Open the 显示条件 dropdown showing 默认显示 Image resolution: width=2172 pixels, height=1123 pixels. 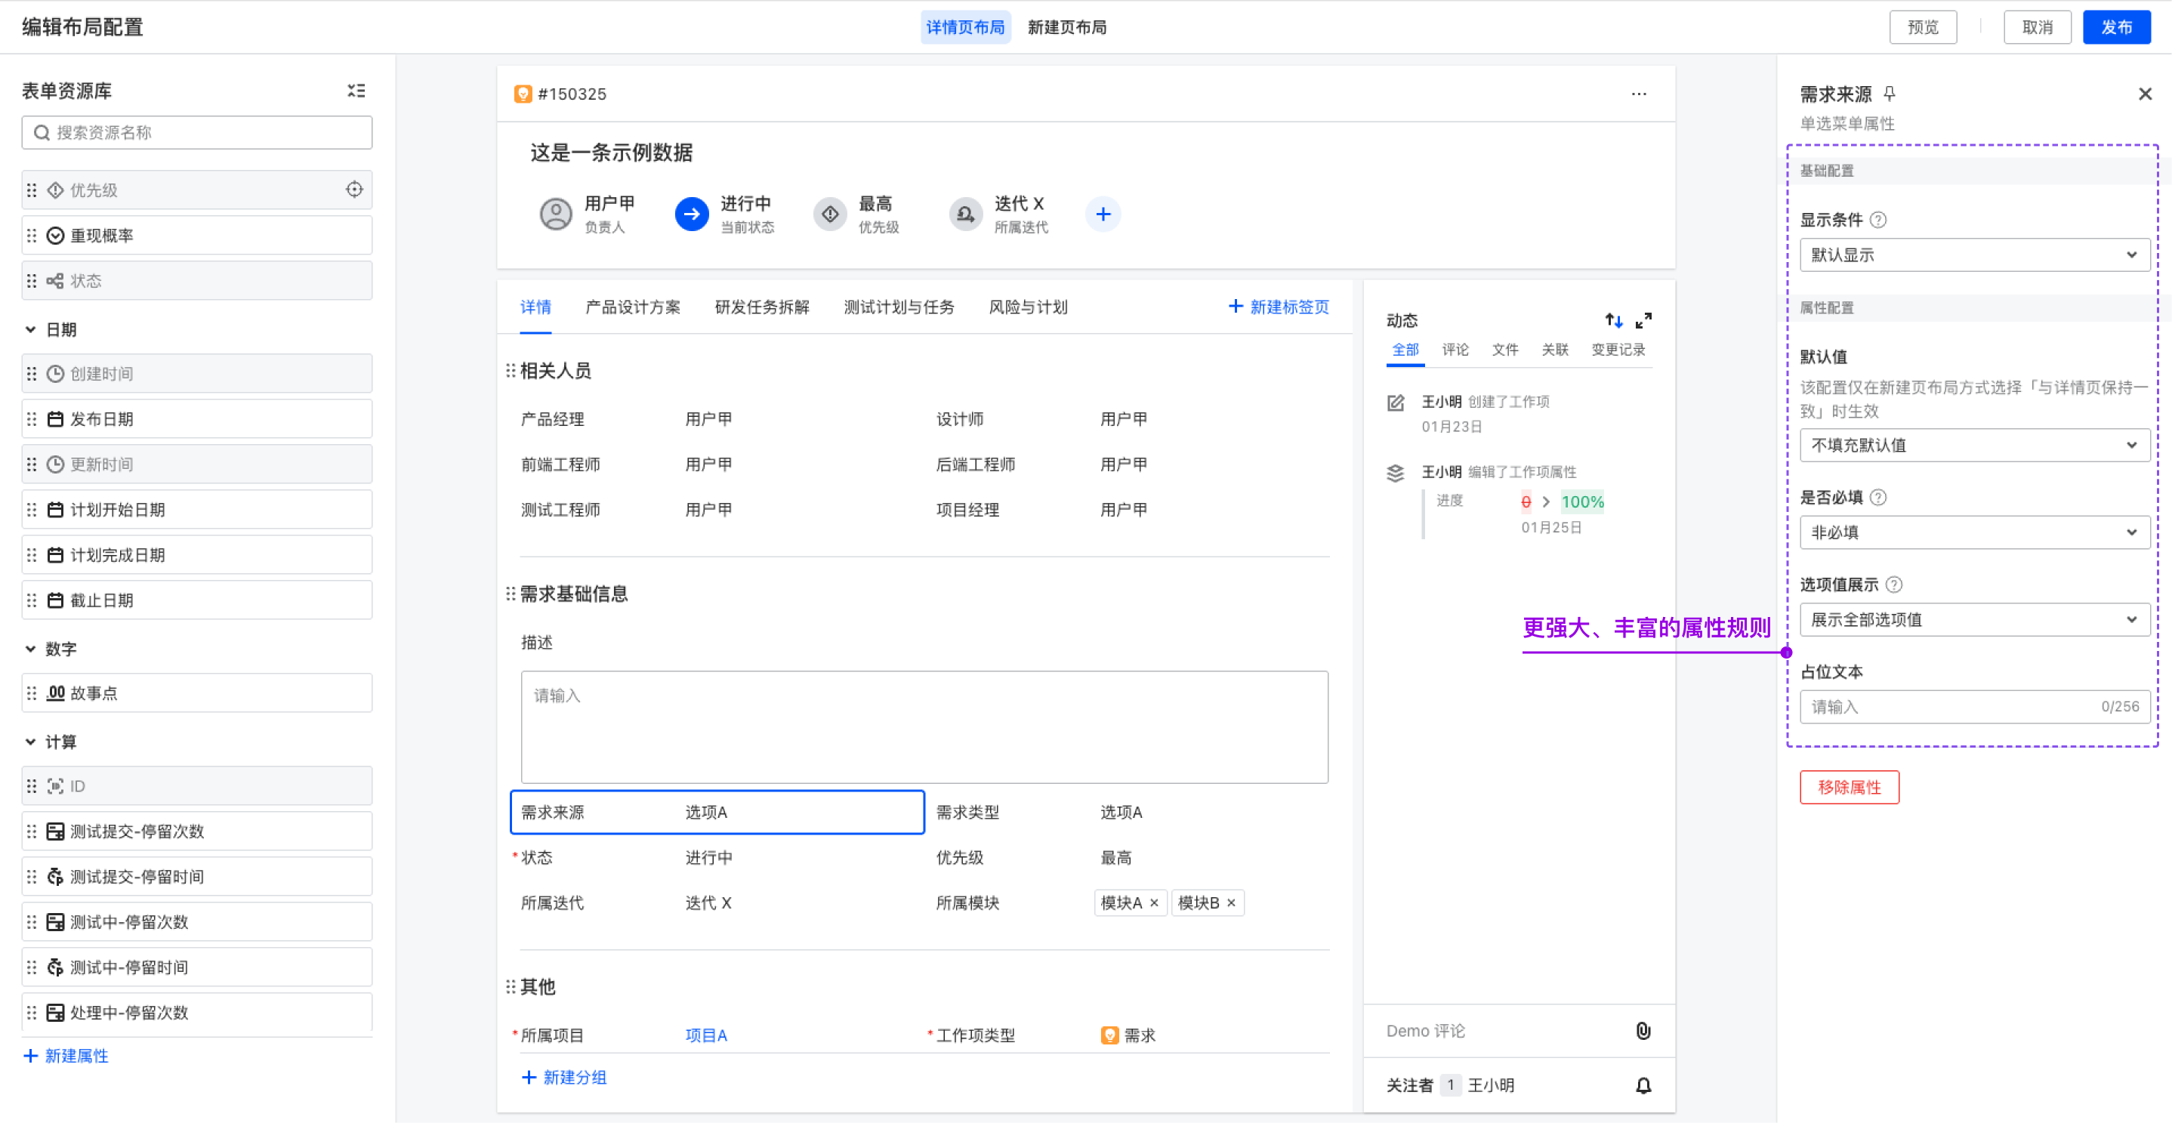(1973, 255)
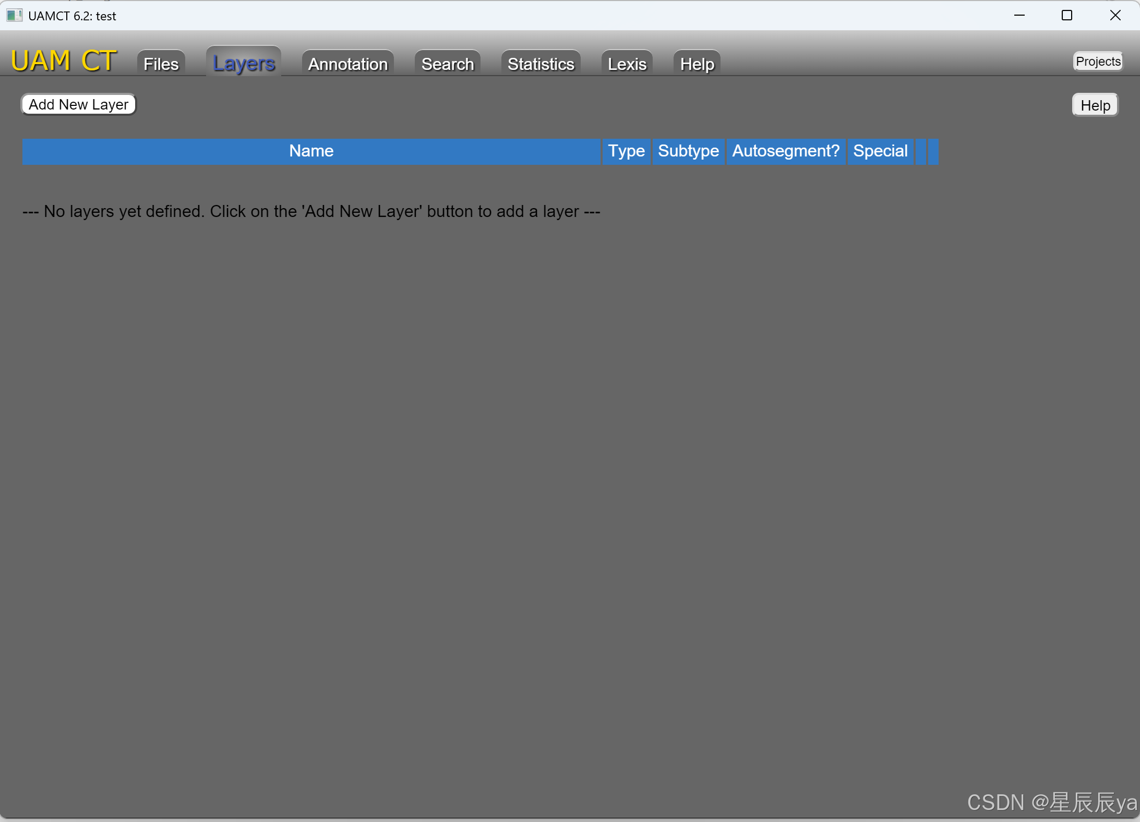Screen dimensions: 1140x822
Task: Open the Annotation tab
Action: pyautogui.click(x=347, y=63)
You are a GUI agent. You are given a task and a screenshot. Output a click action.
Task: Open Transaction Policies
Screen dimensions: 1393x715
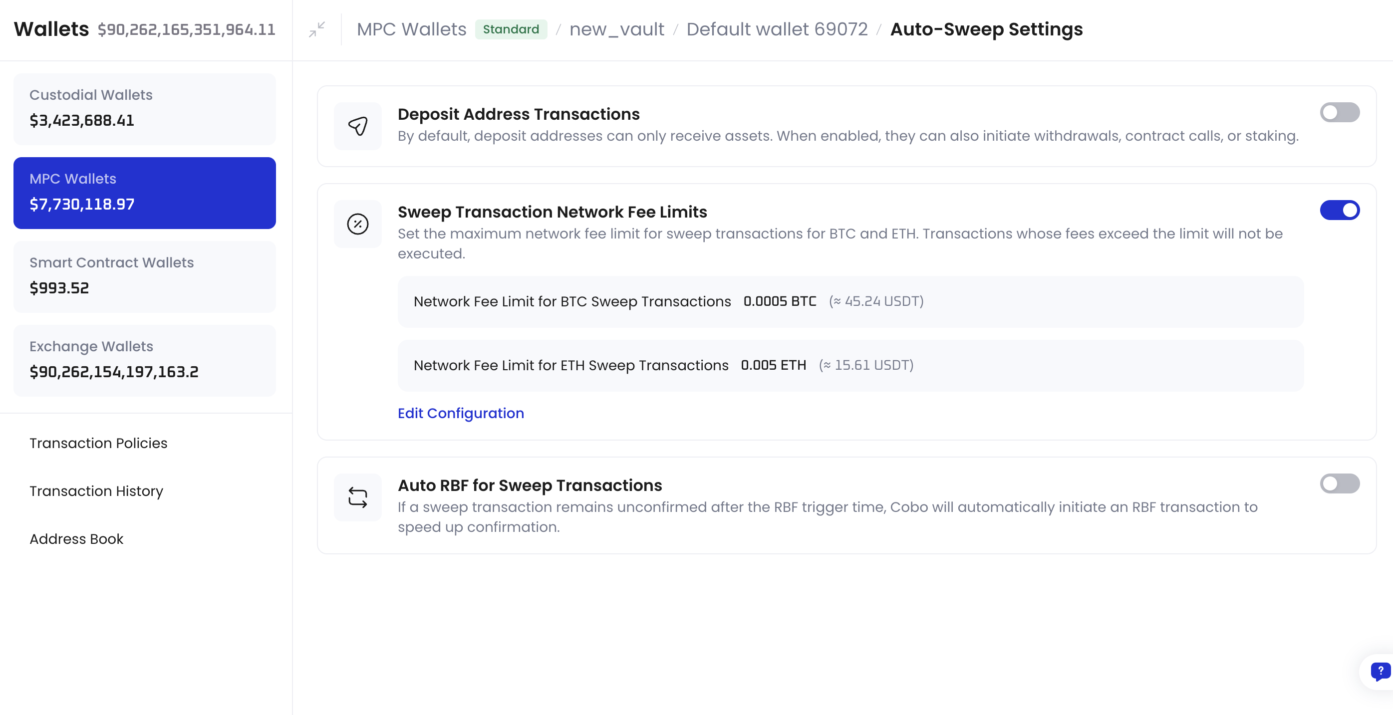tap(98, 443)
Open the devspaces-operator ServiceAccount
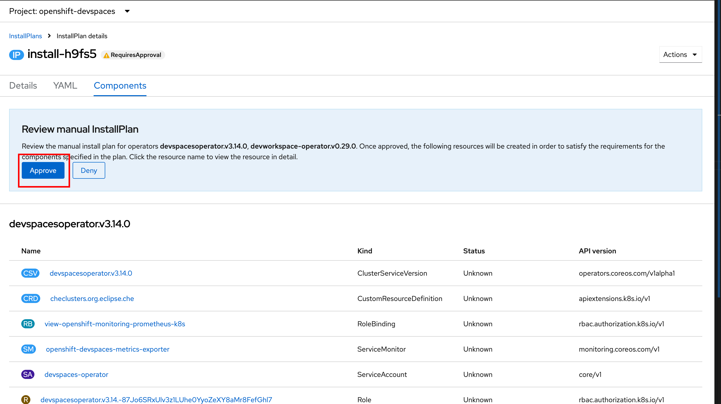Screen dimensions: 721x404 point(76,374)
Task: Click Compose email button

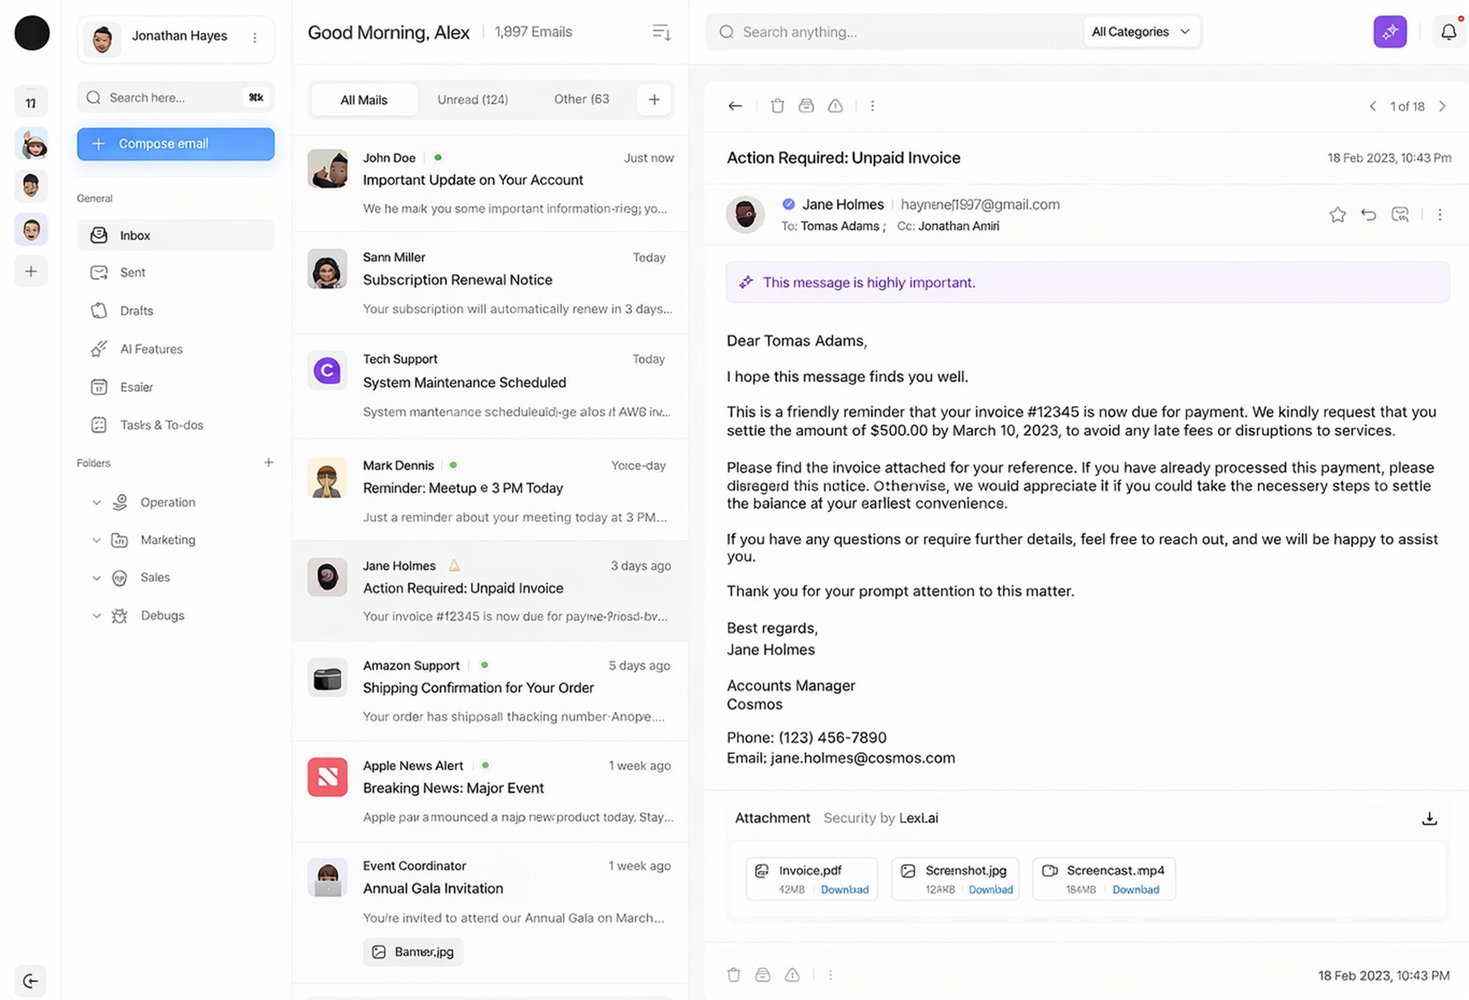Action: pyautogui.click(x=176, y=144)
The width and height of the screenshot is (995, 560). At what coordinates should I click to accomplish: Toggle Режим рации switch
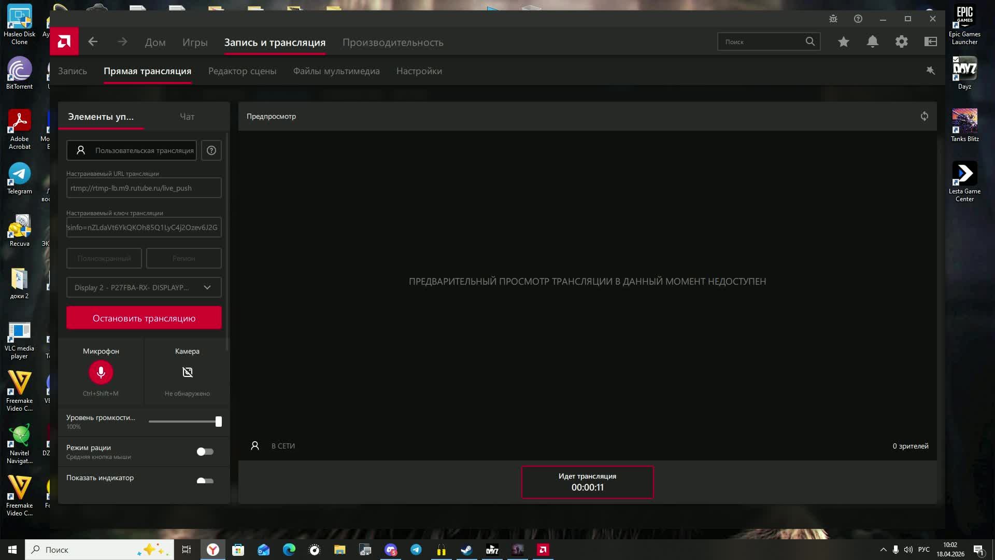pos(205,452)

=== What this task involves ===
Please set down exactly the lines from the one holding "Screen dimensions: 1393x715" through the last line of the entries, both ends included, and skip pictures.

=== Response to this task ===
Screen dimensions: 1393x715
tap(98, 443)
Open the devspaces-operator ServiceAccount
Screen dimensions: 721x404 point(76,374)
Task: Click Compose email button

Action: pyautogui.click(x=176, y=144)
The width and height of the screenshot is (995, 560). At what coordinates should I click to accomplish: Toggle Режим рации switch
pos(205,452)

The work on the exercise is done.